3D Reconstruction of Dynamic Scenes from Monocular Video
As humans we take the ability to perceive the dynamic world around us in three dimensions for granted. From an early age we can grasp an object by adapting our fingers to its 3D shape; we can understand our mother’s feelings by interpreting her facial expressions; or we can effortlessly navigate through a busy street. All of these tasks require some internal 3D representation of shape, deformations and motion.
Building algorithms that can emulate this level of human 3D perception has proved to be an extremely challenging task. In this tutorial I will show progress from early systems which captured sparse 3D models with primitive representations of deformation towards the most recent algorithms which can capture every fold and detail of hands or faces in 3D using as input video sequences taken with a single consumer camera. There is now great short-term potential for commercial uptake of this technology.
Professor Lourdes Agapito obtained her BSc, MSc and PhD (1996) degrees from the Universidad Complutense de Madrid (Spain). She held an EU Marie Curie Postdoctoral Fellowship at The University of Oxford's Robotics Research Group before being appointed as a Lecturer at Queen MaryUniversity of London in 2001. In 2008 she was awarded an ERC Starting Grant to carry out research on the estimation of 3D models of dynamic scenes from monocular video sequences. In July 2013 she joined the Department of Computer Science at University College London (UCL) where she leads a research team that focuses on developing algorithms for 3D understanding of the real world from video.
Lourdes was Program Chair for CVPR 2016, the top annual conference in computer vision; in addition she was Programme Chair for 3DV'14 and has served as Area Chair for the top Computer Vision conferences. Lourdes is Associate Editor for the International Journal of Computer Vision (IJCV) and IEEE Transactions on Pattern Analysis and Machine Intelligence (PAMI), a member of the Executive Committee of the British Machine Vision Association and a member of the EPSRC Peer Review College.
Intro to Reinforcement Learning
This tutorial will give a brief introduction to the fundamental concepts in reinforcement learning.

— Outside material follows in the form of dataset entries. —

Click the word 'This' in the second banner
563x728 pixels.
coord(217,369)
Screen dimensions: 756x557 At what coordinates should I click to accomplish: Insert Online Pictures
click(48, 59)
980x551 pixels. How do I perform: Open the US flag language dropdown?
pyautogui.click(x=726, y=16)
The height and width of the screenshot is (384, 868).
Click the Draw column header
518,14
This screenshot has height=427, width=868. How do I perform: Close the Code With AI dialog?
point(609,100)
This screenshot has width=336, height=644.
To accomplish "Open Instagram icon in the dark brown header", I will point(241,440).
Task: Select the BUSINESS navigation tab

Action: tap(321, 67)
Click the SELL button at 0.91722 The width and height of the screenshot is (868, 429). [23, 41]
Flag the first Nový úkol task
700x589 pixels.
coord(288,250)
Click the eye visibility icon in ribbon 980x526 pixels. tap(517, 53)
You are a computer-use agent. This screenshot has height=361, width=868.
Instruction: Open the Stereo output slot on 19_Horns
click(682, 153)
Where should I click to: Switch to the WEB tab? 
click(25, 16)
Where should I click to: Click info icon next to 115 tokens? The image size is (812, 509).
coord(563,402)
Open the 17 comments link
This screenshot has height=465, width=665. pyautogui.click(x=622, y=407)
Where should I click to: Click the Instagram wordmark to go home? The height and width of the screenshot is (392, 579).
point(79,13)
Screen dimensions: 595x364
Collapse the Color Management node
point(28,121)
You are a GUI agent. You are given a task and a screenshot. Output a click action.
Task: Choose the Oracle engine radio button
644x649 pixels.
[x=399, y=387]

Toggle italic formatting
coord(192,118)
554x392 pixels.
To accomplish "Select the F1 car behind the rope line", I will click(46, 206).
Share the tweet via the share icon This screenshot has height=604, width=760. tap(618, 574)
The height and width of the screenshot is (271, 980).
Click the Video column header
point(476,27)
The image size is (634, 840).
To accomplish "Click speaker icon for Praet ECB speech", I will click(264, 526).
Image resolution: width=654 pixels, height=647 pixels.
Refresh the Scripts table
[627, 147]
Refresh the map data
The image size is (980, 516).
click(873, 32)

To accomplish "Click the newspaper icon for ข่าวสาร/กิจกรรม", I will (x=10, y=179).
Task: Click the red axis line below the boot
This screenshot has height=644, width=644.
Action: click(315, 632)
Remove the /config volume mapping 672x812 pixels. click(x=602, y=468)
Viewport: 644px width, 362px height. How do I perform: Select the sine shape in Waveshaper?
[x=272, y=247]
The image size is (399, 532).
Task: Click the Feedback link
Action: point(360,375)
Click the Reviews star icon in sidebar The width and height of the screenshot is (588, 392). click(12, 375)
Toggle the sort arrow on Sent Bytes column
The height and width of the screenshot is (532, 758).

These include the exploration/exploitation dilemma, the credit assignment problem, bandit algorithms, planning and learning in Markov decision processes, and deep reinforcement learning.
Shimon Whiteson is an associate professor in the Department of Computer Science at the University of Oxford, and a tutorial fellow at St. Catherine’s College. His research focuses on artificial intelligence, with a particular focus on machine learning and decision-theoretic planning. In addition to theoretical work on these topics, he has in recent years also focused on applying them to practical problems in robotics and search engine optimisation. He studied English and Computer Science at Rice University before completing a doctorate in Computer Science at the University of Texas at Austin in 2007. He then spent eight years as an Assistant and then an Associate Professor at the University of Amsterdam before joining Oxford as an Associate Professor in 2015. He was awarded an ERC Starting Grant from the European Research Council in 2014 and a Google Faculty Research Award in 2017.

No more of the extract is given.